Understanding rebuilds: jarring "screenshot failed" error on `nixos-rebuild switch --upgrade`

Okay partially answering some of my own questions…

101 “how do things work” questions…

tl;dr lots of phases and every discrete package has at least one chance to run a test suite

… from nixpkgs manual on the “phases” of std.mkDerivation:

This generic command either invokes a script at buildCommandPath, or a buildCommand, or a number of phases. Package builds are split into phases to make it easier to override specific parts of the build (e.g., unpacking the sources or installing the binaries).

and then just a handful of paragraphs down, the order in which phases run by default:

$prePhases unpackPhase patchPhase
$preConfigurePhases configurePhase $preBuildPhases buildPhase checkPhase
$preInstallPhases installPhase fixupPhase installCheckPhase
$preDistPhases distPhase $postPhases

So that’s helpful: there’s not only checkPhase but also installCheckPhase.

… And then a few more sections down, an explanation of the checkPhase:

The check phase checks whether the package was built correctly by running its test suite. The default checkPhase calls make $checkTarget, but only if the doCheck variable is enabled.

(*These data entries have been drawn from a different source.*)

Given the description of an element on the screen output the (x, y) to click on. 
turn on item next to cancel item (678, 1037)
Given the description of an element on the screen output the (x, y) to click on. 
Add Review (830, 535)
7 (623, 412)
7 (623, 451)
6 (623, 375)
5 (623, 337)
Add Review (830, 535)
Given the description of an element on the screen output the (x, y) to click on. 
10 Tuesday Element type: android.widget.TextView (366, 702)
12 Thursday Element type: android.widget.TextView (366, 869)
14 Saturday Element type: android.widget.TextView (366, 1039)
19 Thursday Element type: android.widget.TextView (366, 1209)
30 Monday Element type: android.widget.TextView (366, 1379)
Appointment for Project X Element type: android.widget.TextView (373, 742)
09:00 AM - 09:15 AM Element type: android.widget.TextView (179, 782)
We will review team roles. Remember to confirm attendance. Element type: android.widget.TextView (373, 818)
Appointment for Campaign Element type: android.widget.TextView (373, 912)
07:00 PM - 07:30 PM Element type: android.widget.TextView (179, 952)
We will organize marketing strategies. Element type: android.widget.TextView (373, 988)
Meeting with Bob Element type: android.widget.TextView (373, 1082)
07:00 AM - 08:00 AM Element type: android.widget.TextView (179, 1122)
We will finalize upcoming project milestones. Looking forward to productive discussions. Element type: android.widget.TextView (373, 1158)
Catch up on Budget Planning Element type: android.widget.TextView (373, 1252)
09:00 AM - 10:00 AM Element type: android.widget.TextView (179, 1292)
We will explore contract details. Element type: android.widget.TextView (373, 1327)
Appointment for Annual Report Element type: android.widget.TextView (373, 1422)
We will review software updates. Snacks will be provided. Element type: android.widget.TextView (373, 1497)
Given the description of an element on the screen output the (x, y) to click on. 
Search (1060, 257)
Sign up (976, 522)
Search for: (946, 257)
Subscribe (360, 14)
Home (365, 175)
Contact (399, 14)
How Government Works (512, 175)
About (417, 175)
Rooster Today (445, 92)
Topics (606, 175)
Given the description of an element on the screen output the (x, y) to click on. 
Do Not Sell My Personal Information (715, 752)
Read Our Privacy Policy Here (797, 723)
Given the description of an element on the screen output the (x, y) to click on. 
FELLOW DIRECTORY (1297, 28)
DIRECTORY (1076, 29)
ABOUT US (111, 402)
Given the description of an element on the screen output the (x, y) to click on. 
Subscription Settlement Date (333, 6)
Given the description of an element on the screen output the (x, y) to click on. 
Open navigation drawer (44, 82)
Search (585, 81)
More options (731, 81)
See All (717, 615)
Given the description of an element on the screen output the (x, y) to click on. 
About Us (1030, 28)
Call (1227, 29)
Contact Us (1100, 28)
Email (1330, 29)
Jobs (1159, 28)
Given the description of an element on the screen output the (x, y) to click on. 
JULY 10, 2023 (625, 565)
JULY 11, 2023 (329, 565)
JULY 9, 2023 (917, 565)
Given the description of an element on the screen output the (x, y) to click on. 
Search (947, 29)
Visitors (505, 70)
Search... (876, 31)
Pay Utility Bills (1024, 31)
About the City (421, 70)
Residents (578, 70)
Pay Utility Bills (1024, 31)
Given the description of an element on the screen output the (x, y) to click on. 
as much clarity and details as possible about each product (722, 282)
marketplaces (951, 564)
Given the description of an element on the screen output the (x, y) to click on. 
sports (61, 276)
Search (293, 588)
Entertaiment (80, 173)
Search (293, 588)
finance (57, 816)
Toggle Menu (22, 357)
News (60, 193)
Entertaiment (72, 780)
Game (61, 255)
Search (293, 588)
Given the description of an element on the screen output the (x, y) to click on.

It is highly recommended, for packages’ sources that are not distributed with any tests, to at least use versionCheckHook to test that the resulting executable is basically functional.


rebuild-correctness question…

I’m guessing this just means the test is flaky/non-deterministic.

Or: there’s a bug in phase-implementation that allowed the build to stay around. That is: my second attempt had almost zero output, which I’m guessing means everything was already installed and built, and so no phases triggered… but then that makes me think the phases that failed the first time around didn’t actually trigger any rollback of the states they were changing.

Would love some input here, since this feels a little too naive of a bug for others to not have hit yet.


logs-clarity questions…

This hope of better understanding logs lead me to this 7 year old “interactive rebuild” post/feature-request, since there’s just too many interleaved logs to try to make sense of things sometimes. So I guess interactivity isn’t a solution.

But even more interesting is this reply about rollbacks:

Which makes me think my “too naive” thought above might actually be right: failed rebuilds really don’t rollback by default? :thinking: